This breathing on them by Jesus was a mere token of the wind that would blow and shake the whole building at Pentecost.

The Spirit is called the Breath of God, as Christ is called the Word of God:



> By the word of the LORD were the heavens made; and all the host of them by the breath of his mouth. (Ps 33:6)



Jesus could not baptise them into Himself with (or by) the Holy Spirit until He ascended to the Father. See the Upper Room discourse in John's Gospel where Jesus talks about going to the Father and giving the Spirit.

It was appropriate that there was a "Samaritan Pentecost" because manifestations of the Spirit like speaking in unknown languages were intended to teach that the New Covenant People of God were not restricted to the Jews or that the Jews were not in a spiritually priviledged position as before, and there had been great hostility and suspicion between the Jews and Samaritans.

Also the Samaritans would have constituted a large part of the remaining descendants of the northern kingdom of Israel, and there is a partial fulfillment at least in this account in Acts along with Christ's work among the Samaritans in the Gospels of passages like Ezekiel 35:15-28 where the Messiah unites and rules over both nations.

Since the Book of Acts Christians are baptised by Christ with the Spirit into Himself at conversion i.e. regeneration. This is why in the Epistles we are never instructed to seek the Baptism with the Spirit.

The inaugural manifestations of the Spirit in the Book of Acts were appropriate to the Apostolic era.

Why do some Christians after conversion not show the power for service and evangelism that the Apostles had, at the time they are converted if we hold that all true converts have been baptised with the Spirit? Sometimes it may be because they have not appropriated enough by faith that they have been baptised with the Spirit by Christ into Himself and what that means(e.g. Romans 6).


----------



## MississippiBaptist (Jun 14, 2011)

Richard,

I like the 'you are already clean' reference. Good point.


----------



## Peairtach (Jun 14, 2011)

It's not the only place:



> Jesus said to him, "The one who has bathed does not need to wash, except for his feet, but is completely clean. And you are clean, but not every one of you." For he knew who was to betray him; that was why he said, "Not all of you are clean." (John 13:10-11)


----------

Exercise objective ::
In this discussion of the Holy Spirit, what is the Spirit called, in the way Christ is called the Word of God? The entries aren't needed for this exercise.

Data excerpts ::
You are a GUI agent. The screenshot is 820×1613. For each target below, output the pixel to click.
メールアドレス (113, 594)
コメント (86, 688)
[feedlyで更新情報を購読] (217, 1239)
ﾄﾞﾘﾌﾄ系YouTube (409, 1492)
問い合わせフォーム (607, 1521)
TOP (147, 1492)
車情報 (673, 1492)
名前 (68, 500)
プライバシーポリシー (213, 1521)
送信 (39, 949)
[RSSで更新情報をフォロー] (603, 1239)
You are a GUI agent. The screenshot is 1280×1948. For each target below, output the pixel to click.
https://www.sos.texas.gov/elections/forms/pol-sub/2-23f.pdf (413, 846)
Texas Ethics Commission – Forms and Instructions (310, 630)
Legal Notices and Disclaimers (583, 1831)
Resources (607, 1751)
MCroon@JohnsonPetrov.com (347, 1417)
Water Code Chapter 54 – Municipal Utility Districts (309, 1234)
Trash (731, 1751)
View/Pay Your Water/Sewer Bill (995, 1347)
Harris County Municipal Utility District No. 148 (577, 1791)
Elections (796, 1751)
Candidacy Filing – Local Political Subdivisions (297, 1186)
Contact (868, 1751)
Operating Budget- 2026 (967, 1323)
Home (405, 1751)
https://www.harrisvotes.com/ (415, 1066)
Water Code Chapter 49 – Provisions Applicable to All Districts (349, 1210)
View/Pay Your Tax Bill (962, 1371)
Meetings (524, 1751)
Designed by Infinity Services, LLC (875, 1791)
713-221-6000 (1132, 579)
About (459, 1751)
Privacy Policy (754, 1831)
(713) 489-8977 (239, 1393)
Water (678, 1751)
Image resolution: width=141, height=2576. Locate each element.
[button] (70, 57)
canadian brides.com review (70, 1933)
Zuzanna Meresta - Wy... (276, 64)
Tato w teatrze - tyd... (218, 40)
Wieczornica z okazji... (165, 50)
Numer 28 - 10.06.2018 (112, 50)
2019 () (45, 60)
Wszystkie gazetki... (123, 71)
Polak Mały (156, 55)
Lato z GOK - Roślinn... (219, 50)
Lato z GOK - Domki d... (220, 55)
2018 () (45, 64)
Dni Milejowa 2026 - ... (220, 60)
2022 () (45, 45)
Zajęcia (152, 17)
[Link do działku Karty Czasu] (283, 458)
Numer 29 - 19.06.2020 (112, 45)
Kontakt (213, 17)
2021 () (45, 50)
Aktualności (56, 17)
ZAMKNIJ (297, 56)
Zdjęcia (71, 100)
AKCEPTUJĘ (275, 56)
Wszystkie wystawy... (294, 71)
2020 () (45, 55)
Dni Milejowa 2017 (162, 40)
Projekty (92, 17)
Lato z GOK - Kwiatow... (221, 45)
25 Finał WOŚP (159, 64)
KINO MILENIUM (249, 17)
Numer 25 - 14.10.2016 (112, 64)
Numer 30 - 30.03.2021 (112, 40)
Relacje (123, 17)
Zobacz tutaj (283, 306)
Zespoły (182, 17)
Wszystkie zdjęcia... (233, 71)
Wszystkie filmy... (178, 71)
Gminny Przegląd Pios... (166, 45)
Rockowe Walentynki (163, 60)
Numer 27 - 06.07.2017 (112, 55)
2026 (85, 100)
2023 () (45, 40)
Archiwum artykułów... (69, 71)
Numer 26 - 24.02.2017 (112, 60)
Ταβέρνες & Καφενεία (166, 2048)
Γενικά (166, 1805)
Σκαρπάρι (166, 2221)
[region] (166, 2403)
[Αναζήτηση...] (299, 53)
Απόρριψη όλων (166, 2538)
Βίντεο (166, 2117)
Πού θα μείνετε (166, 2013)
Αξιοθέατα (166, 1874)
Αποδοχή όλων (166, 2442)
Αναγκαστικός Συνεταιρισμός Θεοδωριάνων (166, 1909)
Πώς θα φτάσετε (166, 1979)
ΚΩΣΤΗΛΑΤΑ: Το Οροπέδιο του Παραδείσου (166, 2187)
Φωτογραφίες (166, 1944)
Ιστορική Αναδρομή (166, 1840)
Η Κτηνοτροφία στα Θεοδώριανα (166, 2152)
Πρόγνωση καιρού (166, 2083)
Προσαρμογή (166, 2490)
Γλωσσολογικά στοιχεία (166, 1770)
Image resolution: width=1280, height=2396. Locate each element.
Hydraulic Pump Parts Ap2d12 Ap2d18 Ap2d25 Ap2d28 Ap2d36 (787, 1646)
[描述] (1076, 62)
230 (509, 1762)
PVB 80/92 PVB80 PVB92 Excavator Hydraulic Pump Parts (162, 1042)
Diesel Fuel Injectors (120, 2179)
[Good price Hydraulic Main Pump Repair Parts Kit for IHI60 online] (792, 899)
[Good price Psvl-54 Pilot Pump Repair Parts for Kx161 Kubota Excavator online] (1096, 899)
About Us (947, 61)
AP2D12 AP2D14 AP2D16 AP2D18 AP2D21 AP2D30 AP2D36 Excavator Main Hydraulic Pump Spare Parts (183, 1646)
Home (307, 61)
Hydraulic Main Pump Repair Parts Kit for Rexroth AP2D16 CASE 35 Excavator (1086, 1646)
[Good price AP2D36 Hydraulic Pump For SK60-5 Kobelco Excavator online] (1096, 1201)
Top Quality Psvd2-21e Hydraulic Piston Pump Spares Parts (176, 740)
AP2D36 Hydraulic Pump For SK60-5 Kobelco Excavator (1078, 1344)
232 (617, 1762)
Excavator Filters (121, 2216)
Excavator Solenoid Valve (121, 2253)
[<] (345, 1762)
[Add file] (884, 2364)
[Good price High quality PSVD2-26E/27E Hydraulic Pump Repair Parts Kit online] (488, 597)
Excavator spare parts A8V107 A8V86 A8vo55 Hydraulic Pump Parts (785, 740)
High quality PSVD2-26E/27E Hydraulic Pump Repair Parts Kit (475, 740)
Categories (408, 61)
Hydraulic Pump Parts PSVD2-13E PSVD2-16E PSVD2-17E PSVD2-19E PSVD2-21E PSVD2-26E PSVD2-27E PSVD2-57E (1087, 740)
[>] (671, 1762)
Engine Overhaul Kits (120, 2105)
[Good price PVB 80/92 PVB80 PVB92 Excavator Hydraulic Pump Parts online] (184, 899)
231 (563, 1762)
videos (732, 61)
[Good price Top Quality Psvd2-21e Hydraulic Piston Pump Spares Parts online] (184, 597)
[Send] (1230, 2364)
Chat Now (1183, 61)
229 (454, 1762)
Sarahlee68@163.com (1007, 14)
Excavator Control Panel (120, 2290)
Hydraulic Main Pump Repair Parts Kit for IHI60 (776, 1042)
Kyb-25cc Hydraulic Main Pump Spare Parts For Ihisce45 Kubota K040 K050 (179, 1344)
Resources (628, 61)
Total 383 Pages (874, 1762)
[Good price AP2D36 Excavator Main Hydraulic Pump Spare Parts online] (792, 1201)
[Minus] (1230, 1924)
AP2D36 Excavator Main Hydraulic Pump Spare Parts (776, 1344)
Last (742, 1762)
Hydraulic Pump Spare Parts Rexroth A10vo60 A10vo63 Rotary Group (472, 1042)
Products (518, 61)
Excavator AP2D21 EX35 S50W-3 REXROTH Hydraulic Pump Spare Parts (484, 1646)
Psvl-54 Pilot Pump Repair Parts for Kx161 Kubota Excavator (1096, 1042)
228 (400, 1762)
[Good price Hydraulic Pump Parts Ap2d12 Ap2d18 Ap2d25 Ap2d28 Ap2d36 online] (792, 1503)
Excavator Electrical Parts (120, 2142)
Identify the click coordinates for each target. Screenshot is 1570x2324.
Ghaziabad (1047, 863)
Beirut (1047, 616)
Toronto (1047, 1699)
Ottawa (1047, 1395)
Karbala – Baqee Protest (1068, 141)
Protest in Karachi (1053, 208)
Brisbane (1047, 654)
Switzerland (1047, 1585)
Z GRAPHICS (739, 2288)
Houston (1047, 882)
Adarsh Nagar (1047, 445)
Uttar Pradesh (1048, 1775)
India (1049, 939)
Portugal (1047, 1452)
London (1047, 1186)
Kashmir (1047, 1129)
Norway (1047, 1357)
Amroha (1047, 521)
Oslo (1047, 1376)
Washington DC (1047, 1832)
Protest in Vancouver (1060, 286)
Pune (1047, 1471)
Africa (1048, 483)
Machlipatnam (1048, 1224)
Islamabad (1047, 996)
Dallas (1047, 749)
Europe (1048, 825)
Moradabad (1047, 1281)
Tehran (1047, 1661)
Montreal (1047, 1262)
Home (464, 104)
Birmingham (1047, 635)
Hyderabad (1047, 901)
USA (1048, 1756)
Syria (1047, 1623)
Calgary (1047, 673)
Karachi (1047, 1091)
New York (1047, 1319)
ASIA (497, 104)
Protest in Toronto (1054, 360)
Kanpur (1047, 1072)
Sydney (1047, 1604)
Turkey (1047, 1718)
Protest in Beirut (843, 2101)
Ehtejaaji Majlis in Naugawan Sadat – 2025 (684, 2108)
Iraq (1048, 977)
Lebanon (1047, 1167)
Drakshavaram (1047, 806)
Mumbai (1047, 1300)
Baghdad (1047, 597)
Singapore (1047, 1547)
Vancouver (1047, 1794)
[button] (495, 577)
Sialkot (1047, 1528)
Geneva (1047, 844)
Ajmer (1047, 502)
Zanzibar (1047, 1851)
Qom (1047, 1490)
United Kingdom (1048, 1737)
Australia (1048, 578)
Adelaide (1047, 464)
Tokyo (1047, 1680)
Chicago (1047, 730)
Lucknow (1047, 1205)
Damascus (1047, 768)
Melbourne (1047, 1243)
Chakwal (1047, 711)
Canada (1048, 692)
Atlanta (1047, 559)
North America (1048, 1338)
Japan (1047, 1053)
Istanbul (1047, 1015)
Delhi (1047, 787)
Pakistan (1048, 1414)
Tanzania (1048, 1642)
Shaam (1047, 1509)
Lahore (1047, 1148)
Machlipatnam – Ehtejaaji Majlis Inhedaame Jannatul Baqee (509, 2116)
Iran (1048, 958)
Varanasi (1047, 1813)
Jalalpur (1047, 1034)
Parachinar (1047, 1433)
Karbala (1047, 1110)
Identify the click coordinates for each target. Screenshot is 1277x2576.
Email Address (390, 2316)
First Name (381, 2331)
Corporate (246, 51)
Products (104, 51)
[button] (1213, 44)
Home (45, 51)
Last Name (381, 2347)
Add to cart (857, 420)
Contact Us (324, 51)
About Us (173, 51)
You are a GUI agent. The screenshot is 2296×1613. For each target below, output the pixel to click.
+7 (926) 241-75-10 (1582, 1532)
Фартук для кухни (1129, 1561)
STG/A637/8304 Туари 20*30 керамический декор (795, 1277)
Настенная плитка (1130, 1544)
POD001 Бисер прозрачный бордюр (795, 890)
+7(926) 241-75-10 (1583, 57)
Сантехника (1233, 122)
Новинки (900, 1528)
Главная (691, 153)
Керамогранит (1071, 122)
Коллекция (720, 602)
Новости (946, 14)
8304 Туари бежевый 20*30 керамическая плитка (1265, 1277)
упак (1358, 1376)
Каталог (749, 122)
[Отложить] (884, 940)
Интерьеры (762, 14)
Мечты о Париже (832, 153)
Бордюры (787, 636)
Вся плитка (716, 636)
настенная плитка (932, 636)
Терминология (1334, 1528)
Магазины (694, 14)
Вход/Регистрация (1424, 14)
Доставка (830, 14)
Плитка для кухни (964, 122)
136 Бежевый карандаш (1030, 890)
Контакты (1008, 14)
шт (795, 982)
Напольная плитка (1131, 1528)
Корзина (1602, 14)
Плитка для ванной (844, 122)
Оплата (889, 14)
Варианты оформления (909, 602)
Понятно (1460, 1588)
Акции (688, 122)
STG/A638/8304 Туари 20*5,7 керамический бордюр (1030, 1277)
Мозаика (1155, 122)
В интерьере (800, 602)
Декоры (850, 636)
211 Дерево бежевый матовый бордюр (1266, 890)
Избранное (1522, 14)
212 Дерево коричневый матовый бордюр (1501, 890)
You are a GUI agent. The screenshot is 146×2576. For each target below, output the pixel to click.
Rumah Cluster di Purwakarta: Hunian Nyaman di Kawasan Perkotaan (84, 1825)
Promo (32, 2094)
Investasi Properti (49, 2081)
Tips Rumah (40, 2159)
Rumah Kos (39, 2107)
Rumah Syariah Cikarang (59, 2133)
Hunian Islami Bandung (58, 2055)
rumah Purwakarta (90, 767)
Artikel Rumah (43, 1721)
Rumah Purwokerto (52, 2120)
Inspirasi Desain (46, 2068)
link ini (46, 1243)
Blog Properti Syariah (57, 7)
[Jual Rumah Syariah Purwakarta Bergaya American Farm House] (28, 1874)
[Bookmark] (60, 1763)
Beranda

Answer to this problem ::
The Breath of God.